Even Officer Alex Murphy’s last temptation is similar to Jesus Christ’s. It’s literally the same offer of restored humanity when Murphy, in the finale, reclaims who he is. Since he’s not actually the Son of God, Murphy gets to keep his renewed sense of self. Until the next movie when OCP’s legal department tries to beat it out of him.

Walking on Water

It’s easy to point at the climactic scene where RoboCop walks on water and laugh about the religious parallels. But the entire movie was deliberately crafted around that sight gag, from the previously mentioned crucifixion to RoboCop’s larger-than-life presence when tangling with his first few perps. The alley assault features one of the movie’s most striking shots where RoboCop’s massive shadow envelops two attempted rapists and their victim, growing even larger and more intimidating as he approaches. It’s so arresting that, as the RoboDoc documentary points out, the audience never notices that’s the reverse of how shadows work, and it helps create an inhuman mystique around the resurrected cyborg. We can also mutter something about the long shadow of Christianity during the Crusades here, and maybe that’s going too far with the parallels and Verhoeven’s jaded notion of faith… but maybe it isn’t.

To help Verhoeven’s thematic emphasis, RoboDoc makes it clear he was hands-on throughout much of the creative process—sometimes to the annoyance of the crew. According to one anecdote late in the documentary, Verhoeven’s obsessive antics ruined an entire day’s worth of heavy makeup when filming RoboCop’s helmet-less scenes with Officer Lewis (Nancy Allen) in the steel factory. But he’s also the one who insisted that the audience wouldn’t see Murphy’s human face again until he was on the cusp of remembering who he was. That even includes the softening of RoboCop’s modulated voice, until Weller’s rich, all-too-human tone returns to the foreground.

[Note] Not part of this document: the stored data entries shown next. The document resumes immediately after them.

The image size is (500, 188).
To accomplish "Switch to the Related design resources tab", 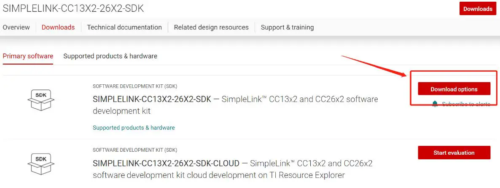I will [x=211, y=27].
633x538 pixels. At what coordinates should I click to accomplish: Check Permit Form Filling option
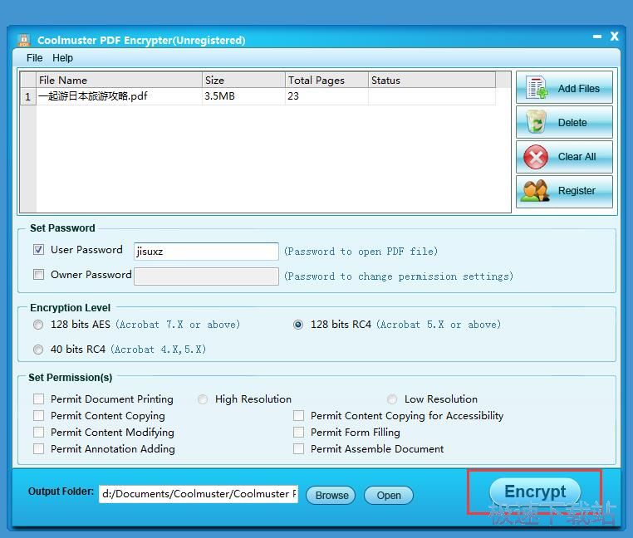pos(299,433)
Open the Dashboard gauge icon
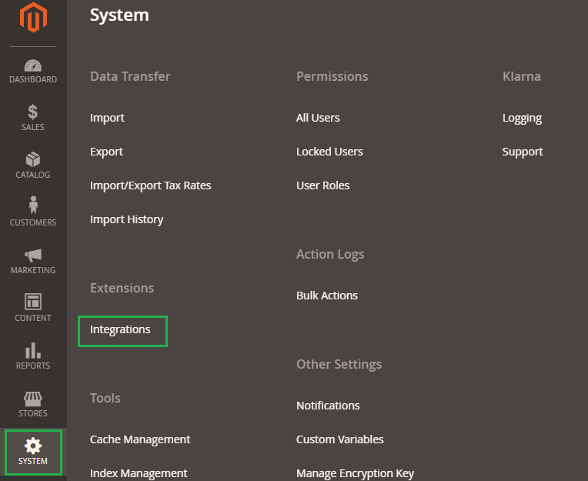 coord(33,65)
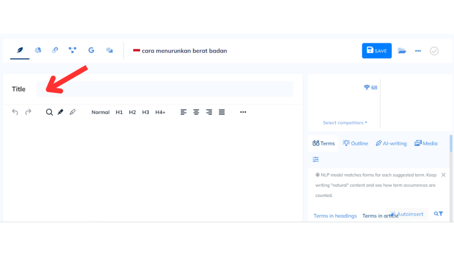Open the terms filter sliders icon
This screenshot has height=256, width=454.
315,159
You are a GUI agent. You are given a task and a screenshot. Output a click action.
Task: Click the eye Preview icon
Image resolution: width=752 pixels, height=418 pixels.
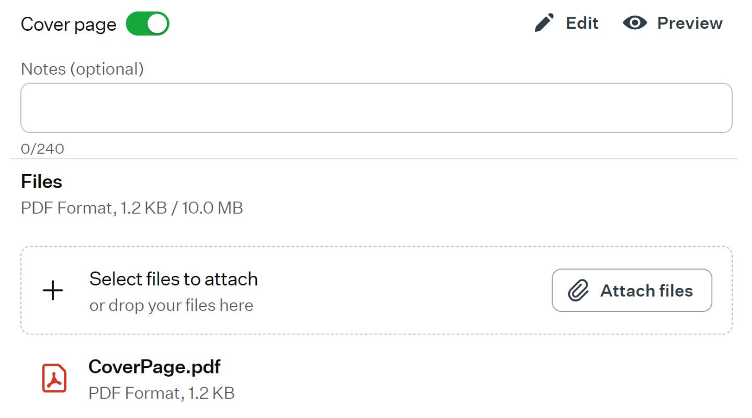pos(635,23)
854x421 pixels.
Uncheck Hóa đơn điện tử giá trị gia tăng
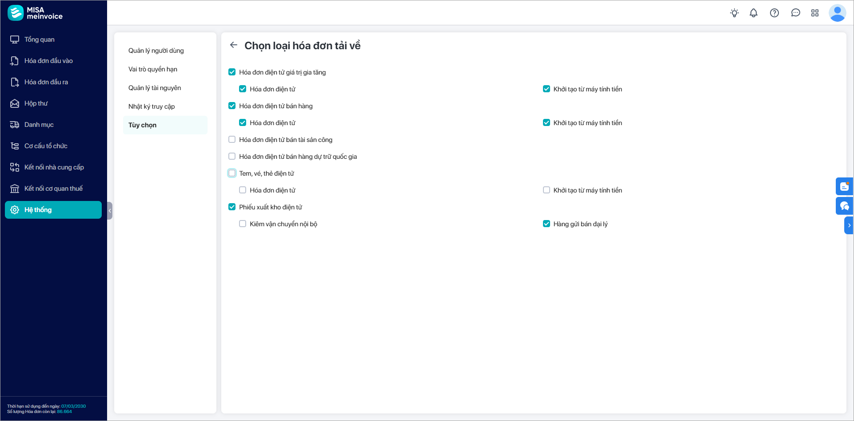[x=232, y=72]
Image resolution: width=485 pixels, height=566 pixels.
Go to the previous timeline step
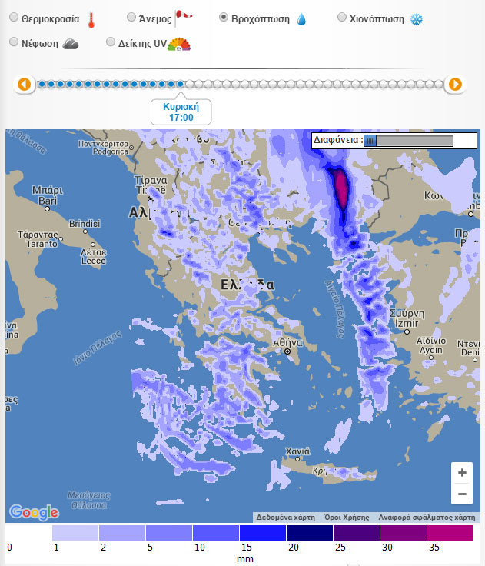[25, 84]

Yet Verhoeven’s conflicted ideas of faith still paint Murphy’s return with an equally human cynicism. Murphy has revived, but his memories remain lost. He’s a breathing ghost with a fragile tether to his humanity trapped in an inhuman shell, and it’s easy to suspect that, theologically, he no longer has all of his soul. It’s a kind of holy blasphemy, offering a backhanded resurrection to what had once been a good man. And that’s a Verhoeven speciality.

RoboCop of Nazareth

Paul Verhoeven is an amateur secular scholar of Christianity, and his particular interest is in the concept of Jesus as a charismatic human being after all of the supernatural trappings are stripped away. He’s written a book on the topic, , Jesus of Nazareth, released in 2007, and he’s been attempting to film those ideas since 2011. Besides the fact that this is a film that undoubtedly would go down as smoothly with the various fanatic and right wing ‘concern’ groups as smoothly as Martin Scorsese’s (still reverent) The Last Temptation of Christ did, it’s also hard to ignore that Verhoeven’s controversial but deeply thought discussions on faith haven been consistently present in most of his movies since his breakout film Turkish Delight (1973).

Turkish Delight is a monument to Verhoeven’s earthy ideas of sacrilege and sin in order to achieve a kind of immortality. Meanwhile 2021’s Benedetta drags us into a lurid but poignant discussion of sexuality as sacred, even in the face of profane tragedy. But sandwiched between these cinematic bookends, it’s RoboCop, a comic book styled movie with enough gore to pick a fight with the MPAA, but which is nonetheless Verhoeven’s intentional and funny Jesus movie.